ABOUT THIS EXERCISE: Among the entries below, one line contains "Cookies (242, 1579)" and another contains "2015 Kirchenmusik am". Transcribe those two lines and every line between them, exactly.

-- SOURCE INFORMATION follows --

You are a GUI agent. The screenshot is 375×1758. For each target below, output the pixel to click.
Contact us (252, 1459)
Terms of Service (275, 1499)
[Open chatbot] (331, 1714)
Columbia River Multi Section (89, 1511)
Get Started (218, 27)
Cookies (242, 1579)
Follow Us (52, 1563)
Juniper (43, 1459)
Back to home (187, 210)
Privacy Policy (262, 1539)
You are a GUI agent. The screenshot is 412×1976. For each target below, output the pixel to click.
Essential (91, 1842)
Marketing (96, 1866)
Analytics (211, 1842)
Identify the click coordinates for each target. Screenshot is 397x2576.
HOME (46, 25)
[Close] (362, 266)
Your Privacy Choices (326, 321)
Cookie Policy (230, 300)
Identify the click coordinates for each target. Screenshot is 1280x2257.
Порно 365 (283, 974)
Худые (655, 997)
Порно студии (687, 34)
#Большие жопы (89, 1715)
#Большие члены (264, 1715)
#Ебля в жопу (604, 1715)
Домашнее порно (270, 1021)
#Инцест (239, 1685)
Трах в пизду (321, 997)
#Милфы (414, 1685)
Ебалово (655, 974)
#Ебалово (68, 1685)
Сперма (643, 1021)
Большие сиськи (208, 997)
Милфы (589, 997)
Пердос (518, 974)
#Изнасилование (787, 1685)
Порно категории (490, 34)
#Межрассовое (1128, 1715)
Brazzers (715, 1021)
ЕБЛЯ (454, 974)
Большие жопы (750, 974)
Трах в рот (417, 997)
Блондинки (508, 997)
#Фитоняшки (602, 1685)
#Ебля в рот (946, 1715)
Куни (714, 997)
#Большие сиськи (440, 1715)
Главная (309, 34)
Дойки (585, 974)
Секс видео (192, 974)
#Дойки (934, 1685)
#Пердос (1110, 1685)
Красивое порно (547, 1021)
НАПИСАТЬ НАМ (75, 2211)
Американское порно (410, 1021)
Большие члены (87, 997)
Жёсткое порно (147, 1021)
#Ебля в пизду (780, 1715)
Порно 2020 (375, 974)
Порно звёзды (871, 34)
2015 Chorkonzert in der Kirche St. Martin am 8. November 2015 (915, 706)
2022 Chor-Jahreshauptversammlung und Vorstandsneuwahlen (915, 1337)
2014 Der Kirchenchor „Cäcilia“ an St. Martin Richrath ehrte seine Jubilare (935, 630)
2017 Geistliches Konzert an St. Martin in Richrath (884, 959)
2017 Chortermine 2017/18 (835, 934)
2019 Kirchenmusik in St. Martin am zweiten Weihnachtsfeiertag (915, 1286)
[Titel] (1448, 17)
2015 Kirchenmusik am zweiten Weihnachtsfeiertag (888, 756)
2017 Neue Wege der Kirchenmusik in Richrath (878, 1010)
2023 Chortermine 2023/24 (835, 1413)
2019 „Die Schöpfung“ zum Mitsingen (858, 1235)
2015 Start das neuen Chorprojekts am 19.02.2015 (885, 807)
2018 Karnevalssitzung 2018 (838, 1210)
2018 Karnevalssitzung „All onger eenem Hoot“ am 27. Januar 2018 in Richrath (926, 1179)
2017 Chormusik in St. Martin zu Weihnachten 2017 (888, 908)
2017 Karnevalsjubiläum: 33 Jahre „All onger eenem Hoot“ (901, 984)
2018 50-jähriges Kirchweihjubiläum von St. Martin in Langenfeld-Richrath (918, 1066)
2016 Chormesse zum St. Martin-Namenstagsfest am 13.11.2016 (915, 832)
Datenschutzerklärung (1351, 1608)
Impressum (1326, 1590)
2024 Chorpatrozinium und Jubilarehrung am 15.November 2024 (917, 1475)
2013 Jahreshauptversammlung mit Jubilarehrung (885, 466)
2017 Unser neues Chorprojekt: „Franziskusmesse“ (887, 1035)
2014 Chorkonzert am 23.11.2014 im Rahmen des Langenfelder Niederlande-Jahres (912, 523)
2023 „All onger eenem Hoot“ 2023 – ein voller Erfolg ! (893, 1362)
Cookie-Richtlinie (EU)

-- SOURCE INFORMATION concluded --

ANSWER SECTION:
Cookies (242, 1579)
Follow Us (52, 1563)
Juniper (43, 1459)
Back to home (187, 210)
Privacy Policy (262, 1539)
You are a GUI agent. The screenshot is 412×1976. For each target below, output the pixel to click.
Essential (91, 1842)
Marketing (96, 1866)
Analytics (211, 1842)
Identify the click coordinates for each target. Screenshot is 397x2576.
HOME (46, 25)
[Close] (362, 266)
Your Privacy Choices (326, 321)
Cookie Policy (230, 300)
Identify the click coordinates for each target. Screenshot is 1280x2257.
Порно 365 (283, 974)
Худые (655, 997)
Порно студии (687, 34)
#Большие жопы (89, 1715)
#Большие члены (264, 1715)
#Ебля в жопу (604, 1715)
Домашнее порно (270, 1021)
#Инцест (239, 1685)
Трах в пизду (321, 997)
#Милфы (414, 1685)
Ебалово (655, 974)
#Ебалово (68, 1685)
Сперма (643, 1021)
Большие сиськи (208, 997)
Милфы (589, 997)
Пердос (518, 974)
#Изнасилование (787, 1685)
Порно категории (490, 34)
#Межрассовое (1128, 1715)
Brazzers (715, 1021)
ЕБЛЯ (454, 974)
Большие жопы (750, 974)
Трах в рот (417, 997)
Блондинки (508, 997)
#Фитоняшки (602, 1685)
#Ебля в рот (946, 1715)
Куни (714, 997)
#Большие сиськи (440, 1715)
Главная (309, 34)
Дойки (585, 974)
Секс видео (192, 974)
#Дойки (934, 1685)
#Пердос (1110, 1685)
Красивое порно (547, 1021)
НАПИСАТЬ НАМ (75, 2211)
Американское порно (410, 1021)
Большие члены (87, 997)
Жёсткое порно (147, 1021)
#Ебля в пизду (780, 1715)
Порно 2020 (375, 974)
Порно звёзды (871, 34)
2015 Chorkonzert in der Kirche St. Martin am 8. November 2015 (915, 706)
2022 Chor-Jahreshauptversammlung und Vorstandsneuwahlen (915, 1337)
2014 Der Kirchenchor „Cäcilia“ an St. Martin Richrath ehrte seine Jubilare (935, 630)
2017 Geistliches Konzert an St. Martin in Richrath (884, 959)
2017 Chortermine 2017/18 (835, 934)
2019 Kirchenmusik in St. Martin am zweiten Weihnachtsfeiertag (915, 1286)
[Titel] (1448, 17)
2015 Kirchenmusik am zweiten Weihnachtsfeiertag (888, 756)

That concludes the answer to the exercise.